AIM OF THE EXERCISE:
Search the records for the word "computer" and report each line that has it.

MATERIAL FOR THIS EXERCISE:
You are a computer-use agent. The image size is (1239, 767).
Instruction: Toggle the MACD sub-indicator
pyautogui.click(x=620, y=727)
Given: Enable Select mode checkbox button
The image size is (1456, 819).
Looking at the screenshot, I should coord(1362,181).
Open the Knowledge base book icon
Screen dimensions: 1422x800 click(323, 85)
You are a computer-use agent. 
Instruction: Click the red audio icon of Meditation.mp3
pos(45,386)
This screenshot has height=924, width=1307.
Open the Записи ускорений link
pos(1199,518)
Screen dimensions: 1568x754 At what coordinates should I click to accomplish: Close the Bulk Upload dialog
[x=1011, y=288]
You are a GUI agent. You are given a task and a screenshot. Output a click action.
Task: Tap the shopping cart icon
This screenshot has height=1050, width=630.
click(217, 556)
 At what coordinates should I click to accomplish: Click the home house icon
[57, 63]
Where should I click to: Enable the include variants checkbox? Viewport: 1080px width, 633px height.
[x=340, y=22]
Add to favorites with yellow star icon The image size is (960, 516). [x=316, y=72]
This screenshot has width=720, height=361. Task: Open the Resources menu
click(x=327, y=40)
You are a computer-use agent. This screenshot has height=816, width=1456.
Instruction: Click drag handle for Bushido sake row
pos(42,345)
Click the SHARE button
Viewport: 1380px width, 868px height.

RESULT:
You are a computer-use agent. The image size is (1239, 767).
You are a computer-use agent. 
You are a computer-use agent. This screenshot has height=816, width=1456.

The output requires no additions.